Late in the year 1858 a number of gold-seekers had gathered at the junction of Cherry Creek and the Platte River, on land which was then a part of the Territory of Kansas, but which now is within the State of Colorado. This settlement was known as Auraria, and by the first of November a number of cabins had been erected there.
On the evening of November 3, 1858, seven Masons, including William M. Slaughter, held an informal meeting in one of those cabins; and throughout the following winter these brethren and others continued to meet from time to time, having in mind the formation of a new Masonic Lodge at Auraria, provided the proper authorization could be obtained from some Grand Lodge.

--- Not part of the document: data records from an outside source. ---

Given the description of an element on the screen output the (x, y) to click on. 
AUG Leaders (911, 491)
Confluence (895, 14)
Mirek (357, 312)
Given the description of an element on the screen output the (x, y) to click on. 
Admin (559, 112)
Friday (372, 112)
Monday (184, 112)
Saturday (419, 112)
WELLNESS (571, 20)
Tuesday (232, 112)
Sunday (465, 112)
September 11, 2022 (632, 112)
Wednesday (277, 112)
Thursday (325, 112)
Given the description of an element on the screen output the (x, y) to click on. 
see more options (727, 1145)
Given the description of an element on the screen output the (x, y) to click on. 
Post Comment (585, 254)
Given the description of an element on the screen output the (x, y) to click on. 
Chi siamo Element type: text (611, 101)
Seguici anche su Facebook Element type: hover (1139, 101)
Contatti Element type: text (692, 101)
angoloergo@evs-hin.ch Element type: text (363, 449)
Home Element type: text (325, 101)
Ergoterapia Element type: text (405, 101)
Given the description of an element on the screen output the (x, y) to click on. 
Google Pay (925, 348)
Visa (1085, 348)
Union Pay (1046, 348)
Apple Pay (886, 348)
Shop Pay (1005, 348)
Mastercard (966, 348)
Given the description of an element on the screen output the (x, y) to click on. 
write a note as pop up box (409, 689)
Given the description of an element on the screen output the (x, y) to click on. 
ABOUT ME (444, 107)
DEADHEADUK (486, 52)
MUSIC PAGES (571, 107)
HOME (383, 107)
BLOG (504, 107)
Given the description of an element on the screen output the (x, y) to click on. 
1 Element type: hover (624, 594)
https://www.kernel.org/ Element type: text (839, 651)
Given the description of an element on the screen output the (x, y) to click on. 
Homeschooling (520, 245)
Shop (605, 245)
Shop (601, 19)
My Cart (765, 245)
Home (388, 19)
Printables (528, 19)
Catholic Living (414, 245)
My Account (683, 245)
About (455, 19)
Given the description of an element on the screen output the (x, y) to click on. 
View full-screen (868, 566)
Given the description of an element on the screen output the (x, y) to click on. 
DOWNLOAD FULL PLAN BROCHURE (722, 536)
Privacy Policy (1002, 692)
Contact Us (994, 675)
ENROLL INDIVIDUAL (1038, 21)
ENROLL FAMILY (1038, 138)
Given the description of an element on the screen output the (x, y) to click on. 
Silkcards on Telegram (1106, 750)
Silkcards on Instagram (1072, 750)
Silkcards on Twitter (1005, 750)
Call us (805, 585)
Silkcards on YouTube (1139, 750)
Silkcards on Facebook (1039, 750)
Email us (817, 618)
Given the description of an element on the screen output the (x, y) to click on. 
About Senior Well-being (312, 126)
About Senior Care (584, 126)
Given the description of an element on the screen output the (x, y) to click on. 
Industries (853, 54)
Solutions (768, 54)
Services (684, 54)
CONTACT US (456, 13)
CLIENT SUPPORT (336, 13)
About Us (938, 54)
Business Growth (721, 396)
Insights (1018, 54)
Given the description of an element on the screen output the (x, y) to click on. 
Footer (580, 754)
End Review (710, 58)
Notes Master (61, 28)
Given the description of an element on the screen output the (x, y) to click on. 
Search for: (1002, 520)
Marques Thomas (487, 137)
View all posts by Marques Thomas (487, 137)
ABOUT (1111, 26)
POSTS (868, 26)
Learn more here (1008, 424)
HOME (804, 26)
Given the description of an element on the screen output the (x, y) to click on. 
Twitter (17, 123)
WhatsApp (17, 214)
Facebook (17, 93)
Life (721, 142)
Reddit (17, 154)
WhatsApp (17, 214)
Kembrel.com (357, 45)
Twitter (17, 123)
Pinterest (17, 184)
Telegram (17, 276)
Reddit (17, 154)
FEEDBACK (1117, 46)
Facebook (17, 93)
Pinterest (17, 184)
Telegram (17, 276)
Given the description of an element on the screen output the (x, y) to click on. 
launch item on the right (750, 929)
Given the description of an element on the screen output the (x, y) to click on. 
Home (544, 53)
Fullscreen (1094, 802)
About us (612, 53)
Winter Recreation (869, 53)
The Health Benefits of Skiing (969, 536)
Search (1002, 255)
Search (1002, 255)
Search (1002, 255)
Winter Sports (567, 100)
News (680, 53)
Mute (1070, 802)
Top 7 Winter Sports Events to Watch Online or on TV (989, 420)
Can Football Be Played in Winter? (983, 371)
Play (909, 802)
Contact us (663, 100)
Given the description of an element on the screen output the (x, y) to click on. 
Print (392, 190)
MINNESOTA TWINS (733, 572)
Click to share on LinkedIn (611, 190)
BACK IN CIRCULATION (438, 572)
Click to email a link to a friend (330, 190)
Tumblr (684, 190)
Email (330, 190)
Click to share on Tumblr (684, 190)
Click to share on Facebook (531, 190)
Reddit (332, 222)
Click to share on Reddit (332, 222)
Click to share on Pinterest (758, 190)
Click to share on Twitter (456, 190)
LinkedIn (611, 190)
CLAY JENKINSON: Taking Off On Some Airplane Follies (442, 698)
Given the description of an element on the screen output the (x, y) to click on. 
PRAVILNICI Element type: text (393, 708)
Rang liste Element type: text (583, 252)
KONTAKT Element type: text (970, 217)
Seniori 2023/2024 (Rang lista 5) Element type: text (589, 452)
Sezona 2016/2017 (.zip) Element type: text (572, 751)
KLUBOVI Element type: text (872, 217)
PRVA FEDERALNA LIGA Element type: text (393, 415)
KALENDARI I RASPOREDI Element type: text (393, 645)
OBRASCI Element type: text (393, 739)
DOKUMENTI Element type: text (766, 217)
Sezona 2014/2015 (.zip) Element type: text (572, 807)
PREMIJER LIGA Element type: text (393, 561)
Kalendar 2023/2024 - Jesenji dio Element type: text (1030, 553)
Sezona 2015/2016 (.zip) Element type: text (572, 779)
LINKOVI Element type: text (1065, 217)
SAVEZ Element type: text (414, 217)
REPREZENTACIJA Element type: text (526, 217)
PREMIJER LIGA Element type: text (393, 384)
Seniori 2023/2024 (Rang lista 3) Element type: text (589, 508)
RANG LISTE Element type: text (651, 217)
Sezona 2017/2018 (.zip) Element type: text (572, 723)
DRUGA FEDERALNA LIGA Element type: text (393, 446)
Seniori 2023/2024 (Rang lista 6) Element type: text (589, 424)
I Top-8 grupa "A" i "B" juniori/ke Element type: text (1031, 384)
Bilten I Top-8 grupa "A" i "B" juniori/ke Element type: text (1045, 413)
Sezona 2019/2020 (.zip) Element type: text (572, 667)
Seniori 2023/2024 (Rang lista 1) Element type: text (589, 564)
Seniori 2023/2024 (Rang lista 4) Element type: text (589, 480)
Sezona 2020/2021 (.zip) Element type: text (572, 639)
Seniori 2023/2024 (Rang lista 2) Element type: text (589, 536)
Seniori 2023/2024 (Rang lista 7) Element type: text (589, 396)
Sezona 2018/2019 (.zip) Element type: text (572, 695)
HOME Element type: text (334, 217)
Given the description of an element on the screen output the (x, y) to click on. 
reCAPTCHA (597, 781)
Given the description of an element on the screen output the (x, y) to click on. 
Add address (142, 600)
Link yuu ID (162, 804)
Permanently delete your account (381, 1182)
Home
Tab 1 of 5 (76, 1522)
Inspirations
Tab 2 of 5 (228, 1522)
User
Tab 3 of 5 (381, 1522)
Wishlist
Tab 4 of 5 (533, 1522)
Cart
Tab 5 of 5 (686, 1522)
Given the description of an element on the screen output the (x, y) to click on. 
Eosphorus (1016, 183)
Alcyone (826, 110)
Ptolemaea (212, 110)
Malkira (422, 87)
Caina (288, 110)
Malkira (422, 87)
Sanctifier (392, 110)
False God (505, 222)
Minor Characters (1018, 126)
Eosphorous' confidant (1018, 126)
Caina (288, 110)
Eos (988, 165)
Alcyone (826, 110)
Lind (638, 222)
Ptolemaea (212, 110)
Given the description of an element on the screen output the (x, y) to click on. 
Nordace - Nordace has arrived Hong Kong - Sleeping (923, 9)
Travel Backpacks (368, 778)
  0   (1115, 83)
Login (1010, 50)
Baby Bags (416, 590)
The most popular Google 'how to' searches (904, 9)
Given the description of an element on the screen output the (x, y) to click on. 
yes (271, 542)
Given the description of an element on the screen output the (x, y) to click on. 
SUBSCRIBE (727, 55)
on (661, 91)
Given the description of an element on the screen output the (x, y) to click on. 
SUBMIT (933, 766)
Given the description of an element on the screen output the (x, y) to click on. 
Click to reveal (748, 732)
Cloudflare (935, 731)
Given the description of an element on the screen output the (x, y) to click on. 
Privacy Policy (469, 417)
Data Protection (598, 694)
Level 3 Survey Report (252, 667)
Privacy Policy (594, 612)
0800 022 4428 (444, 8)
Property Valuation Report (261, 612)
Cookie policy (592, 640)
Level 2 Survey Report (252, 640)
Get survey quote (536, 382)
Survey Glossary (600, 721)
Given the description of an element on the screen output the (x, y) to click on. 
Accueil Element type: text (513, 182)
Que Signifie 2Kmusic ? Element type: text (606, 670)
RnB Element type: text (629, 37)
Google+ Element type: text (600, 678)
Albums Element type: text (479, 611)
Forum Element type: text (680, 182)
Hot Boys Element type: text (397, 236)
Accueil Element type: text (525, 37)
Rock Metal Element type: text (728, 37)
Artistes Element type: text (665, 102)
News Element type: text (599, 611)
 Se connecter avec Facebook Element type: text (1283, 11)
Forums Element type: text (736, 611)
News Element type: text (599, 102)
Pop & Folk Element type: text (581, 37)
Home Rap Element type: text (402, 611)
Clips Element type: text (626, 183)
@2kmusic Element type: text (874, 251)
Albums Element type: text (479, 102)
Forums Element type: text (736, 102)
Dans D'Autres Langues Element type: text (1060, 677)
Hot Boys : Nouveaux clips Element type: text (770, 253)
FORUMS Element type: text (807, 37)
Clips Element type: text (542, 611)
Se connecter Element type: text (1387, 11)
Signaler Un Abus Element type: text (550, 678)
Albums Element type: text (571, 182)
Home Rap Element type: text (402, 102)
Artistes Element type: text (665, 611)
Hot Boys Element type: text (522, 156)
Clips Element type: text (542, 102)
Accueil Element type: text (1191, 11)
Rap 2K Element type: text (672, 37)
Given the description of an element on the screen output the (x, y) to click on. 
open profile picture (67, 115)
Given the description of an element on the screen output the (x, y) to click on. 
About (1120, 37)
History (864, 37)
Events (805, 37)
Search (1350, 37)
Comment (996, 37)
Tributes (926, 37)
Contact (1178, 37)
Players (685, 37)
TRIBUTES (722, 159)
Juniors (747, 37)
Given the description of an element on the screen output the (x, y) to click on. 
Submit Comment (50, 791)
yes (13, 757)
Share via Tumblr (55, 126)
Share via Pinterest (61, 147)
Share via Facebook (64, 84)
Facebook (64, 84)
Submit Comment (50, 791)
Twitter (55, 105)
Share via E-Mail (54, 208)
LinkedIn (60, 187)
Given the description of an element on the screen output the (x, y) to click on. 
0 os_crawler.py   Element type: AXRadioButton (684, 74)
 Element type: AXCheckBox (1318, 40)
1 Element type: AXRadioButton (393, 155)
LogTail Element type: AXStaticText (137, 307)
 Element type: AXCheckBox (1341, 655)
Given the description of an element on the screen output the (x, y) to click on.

Gold was discovered in May, 1859, in what is now Gilpin County, Colorado; and within a month thereafter several thousand men had rushed to the Gregory Diggings in that section of the country, and were engaged there or in the vicinity in a search for the precious metal. Among them were many Masons (including some who had become acquainted by having participated in the Masonic meetings that had been held throughout the preceding winter at Auraria), a number of whom, after discussing the matter, reached the conclusion that it would be desirable to have a meeting place at the Gregory Diggings for members of the Masonic fraternity.
Accordingly, on June 12, 1859, a committee of three brethren preempted, as shown by an entry in Book A, page 59 of the records of the Gregory Mining District (now a part of the records of Gilpin County), a block of ground on which to erect a “Masonic Temple.”
Within a few days thereafter the building, which was of logs, “chinked and plastered with mud inside and out,” and about thirty feet square, was completed; and about the 20th of June, 1859, an informal, though tiled, meeting of more than two hundred Masons, known to the committee in charge to be such by information or examination, was held in what was probably the first “Masonic Temple” erected in the vast territory between the Missouri River and the Pacific Coast.
Some of those who participated in this meeting took prominent parts in the organization a few months later of the first Masonic Lodge in Colorado.
In 1929 the Most Worshipful Grand Lodge of Ancient Free and Accepted Masons of Colorado appointed a committee to investigate a proposal that the Grand Lodge erect a monument to mark the site of the first Masonic Temple (that is to say, a building used exclusively for Masonic purposes) in the State of Colorado. Later the Grand Lodge appropriated funds for the creation of such a monument, and appointed a committee to take charge of the work. Some delay was encountered in perfecting the title to the land, but the monument has been completed and it will be unveiled and dedicated on June 17, 1933.